Keri Russell and Matthew Rhys star as Elizabeth and Philip Jennings, two Soviet KGB officers sent to the States in their early twenties as strangers to live as a married couple and work at a travel agency in the suburbs of northern Virginia. In the pilot, the couple and their unsuspecting children Paige and Henry (the terrific Holly Taylor and Keidrich Sellati) meet their new neighbor Stan Beeman (Noah Emmerich), an FBI agent assigned to take down the KGB.

This premise allows for some very complicated and gripping narratives (and I didn’t even mention Nina, Agent Beeman’s Soviet mole), but “The Americans” is ultimately a show about relationships and family. In an interview in Slate, Fields himself has asserted, “at its core [it’s] a marriage story. International relations are just an allegory for the human relations. Sometimes, when you’re struggling in your marriage or with your kid, it feels like life or death. For Philip and Elizabeth, it often is.”

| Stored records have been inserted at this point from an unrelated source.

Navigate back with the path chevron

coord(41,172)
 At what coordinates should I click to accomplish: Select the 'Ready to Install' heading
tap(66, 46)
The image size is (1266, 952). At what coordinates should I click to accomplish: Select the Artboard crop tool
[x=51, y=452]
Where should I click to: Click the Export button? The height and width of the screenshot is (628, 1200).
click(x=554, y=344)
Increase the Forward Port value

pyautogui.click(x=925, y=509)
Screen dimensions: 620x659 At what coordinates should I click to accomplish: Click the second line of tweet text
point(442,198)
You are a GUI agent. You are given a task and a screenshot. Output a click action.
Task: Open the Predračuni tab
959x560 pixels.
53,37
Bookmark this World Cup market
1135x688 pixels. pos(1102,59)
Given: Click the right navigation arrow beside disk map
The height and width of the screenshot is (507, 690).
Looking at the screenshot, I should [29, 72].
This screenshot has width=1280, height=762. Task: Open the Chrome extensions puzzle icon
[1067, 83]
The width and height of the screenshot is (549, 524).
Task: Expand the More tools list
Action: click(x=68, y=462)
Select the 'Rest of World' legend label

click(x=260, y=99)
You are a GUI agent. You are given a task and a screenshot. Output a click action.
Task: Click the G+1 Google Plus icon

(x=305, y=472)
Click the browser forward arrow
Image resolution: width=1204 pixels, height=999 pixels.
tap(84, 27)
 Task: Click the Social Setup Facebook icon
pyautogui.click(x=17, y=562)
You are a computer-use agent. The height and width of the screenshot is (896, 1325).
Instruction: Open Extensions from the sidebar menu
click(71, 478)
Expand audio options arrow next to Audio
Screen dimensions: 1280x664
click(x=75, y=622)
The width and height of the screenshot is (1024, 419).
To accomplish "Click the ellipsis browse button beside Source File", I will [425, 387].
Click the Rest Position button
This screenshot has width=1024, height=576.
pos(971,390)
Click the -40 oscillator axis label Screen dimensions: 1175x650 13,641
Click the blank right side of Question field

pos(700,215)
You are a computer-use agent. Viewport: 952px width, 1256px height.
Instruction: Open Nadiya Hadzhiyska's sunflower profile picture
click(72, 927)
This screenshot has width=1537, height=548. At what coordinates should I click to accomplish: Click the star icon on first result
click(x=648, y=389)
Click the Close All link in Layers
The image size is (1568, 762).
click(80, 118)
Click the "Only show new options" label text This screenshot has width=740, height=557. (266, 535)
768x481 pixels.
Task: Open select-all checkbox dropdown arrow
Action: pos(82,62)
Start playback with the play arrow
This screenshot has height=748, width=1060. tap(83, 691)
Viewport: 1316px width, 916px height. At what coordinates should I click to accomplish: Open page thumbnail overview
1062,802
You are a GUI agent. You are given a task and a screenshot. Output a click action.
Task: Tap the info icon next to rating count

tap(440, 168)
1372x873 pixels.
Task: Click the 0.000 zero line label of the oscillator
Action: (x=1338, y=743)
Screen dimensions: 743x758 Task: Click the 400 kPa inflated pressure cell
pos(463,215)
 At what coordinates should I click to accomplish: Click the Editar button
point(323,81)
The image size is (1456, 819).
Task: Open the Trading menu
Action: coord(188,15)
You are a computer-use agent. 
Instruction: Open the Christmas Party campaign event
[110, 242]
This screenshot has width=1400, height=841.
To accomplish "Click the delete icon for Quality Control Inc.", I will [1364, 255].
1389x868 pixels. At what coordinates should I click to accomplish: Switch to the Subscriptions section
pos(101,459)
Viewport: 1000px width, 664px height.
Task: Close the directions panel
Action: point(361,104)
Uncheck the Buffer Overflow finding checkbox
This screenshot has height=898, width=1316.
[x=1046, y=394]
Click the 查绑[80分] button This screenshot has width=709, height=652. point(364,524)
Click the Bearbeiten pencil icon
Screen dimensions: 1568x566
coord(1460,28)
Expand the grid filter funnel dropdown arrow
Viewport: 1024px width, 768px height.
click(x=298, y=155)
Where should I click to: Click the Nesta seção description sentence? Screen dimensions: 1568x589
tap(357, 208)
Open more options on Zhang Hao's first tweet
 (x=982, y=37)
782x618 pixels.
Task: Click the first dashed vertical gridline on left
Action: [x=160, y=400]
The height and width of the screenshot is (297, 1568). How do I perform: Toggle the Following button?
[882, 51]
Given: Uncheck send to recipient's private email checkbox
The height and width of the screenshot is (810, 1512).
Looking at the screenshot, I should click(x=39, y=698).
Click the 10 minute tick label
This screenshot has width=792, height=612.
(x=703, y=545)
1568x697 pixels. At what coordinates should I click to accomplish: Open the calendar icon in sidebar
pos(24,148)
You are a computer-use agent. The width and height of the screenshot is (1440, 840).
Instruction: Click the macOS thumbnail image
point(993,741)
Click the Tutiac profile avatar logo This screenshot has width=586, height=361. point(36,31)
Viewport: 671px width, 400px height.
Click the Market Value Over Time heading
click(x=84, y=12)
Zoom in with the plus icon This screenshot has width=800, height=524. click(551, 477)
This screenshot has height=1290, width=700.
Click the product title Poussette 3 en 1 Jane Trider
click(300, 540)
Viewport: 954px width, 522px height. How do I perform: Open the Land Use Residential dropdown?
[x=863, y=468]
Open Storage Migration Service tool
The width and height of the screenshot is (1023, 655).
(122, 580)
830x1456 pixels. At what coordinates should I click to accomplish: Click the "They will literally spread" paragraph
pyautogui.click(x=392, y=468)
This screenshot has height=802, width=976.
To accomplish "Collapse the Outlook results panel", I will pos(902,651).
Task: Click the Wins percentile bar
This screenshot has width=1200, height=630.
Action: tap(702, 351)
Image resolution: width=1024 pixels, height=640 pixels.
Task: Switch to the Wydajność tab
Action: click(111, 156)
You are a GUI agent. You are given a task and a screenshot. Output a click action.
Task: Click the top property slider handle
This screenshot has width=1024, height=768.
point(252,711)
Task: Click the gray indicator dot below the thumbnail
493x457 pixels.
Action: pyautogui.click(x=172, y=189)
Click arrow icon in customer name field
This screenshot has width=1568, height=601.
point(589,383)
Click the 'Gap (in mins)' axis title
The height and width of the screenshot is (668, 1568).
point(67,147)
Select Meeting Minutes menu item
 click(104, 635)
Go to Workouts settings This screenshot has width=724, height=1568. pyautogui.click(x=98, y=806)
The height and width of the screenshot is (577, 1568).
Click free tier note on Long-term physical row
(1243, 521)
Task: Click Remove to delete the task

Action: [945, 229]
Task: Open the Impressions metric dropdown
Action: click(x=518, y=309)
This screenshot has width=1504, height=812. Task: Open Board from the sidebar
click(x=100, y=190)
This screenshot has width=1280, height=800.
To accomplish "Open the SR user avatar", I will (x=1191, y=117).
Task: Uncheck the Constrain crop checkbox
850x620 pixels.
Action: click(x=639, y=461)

These multi-layered themes make “The Americans” an incredibly smart show, achieving the perfect balance of thrilling spy stories and compelling tension on the home front. As an attestation to the superb character development, viewers are shaped to cheer for Russian spies and American FBI agents simultaneously, a seemingly impossible task that “The Americans” accomplishes skillfully. And as a period piece, it’s absolutely dynamite; the use of pop music in particular is effective in capturing the early ‘80s Reagan-era feel (or so I’m told).

That’s not to say that there weren’t some bumps in the road in the first season of the show: some of the pacing and use of flashbacks were awkward, it took a while to gain momentum and the writers failed to incorporate Paige and Henry as more than just inconveniences in most cases. However, just as you would hope for any show that transitions from its first season to the second, “The Americans” played to its strengths and fixed what didn’t work.

For instance, the show quickly finds multiple ways to emphasize how important Paige and Henry are to both their parents and the series as a whole. In the premiere of this season, Philip and Elizabeth’s comrades get into serious danger on a mission that ends up with them murdered in their hotel room and their only son walking in to see the dead bodies. This is a huge wake-up call for Philip and Elizabeth: as the stakes get higher, they have to protect their children from not only the continuing danger, but also from the truth of who they really are.

All of these ramifications that are coming to a head in this season of “The Americans” make it the most compelling drama of the year thus far. If you were waiting to see if it was a show worth catching up on, let me assure you that the first three episodes of this year alone prove it to be so. History may have already written the end for Philip and Elizabeth, but it’s certain to be quite a ride.

Season one of “The Americans” is available for streaming on Amazon Instant, and you can catch new episodes on Wednesday nights at 10 p.m. on FX.